_Records for the task_.
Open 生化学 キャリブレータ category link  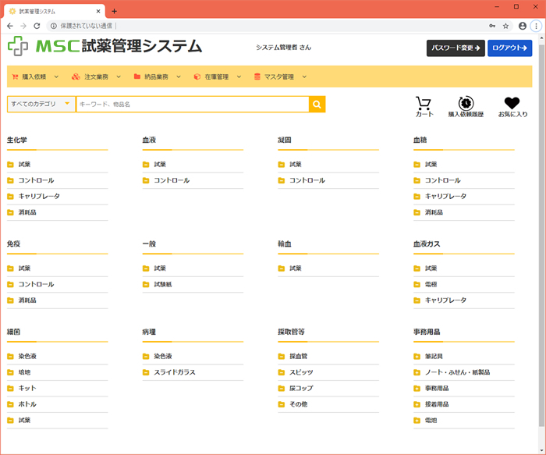39,196
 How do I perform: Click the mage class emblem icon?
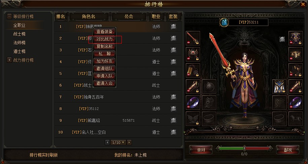click(224, 22)
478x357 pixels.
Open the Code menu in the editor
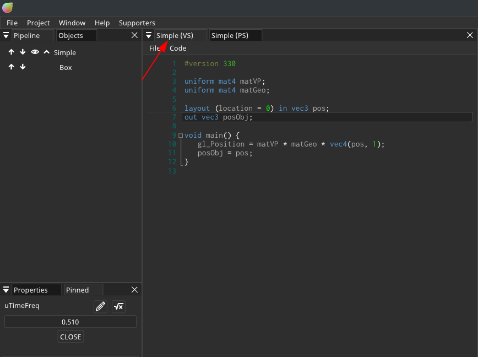177,48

_Goal_.
Shift each coordinate in the answers by adding 124 to every number, and write out again, requests included, the part of the records that opens with the line containing "How do I perform: Click" and runs through the end of the records. Leave out the pictures.

_Task result_.
 How do I perform: Click the mage class emblem icon?
click(348, 146)
478x357 pixels.
Open the Code menu in the editor
301,172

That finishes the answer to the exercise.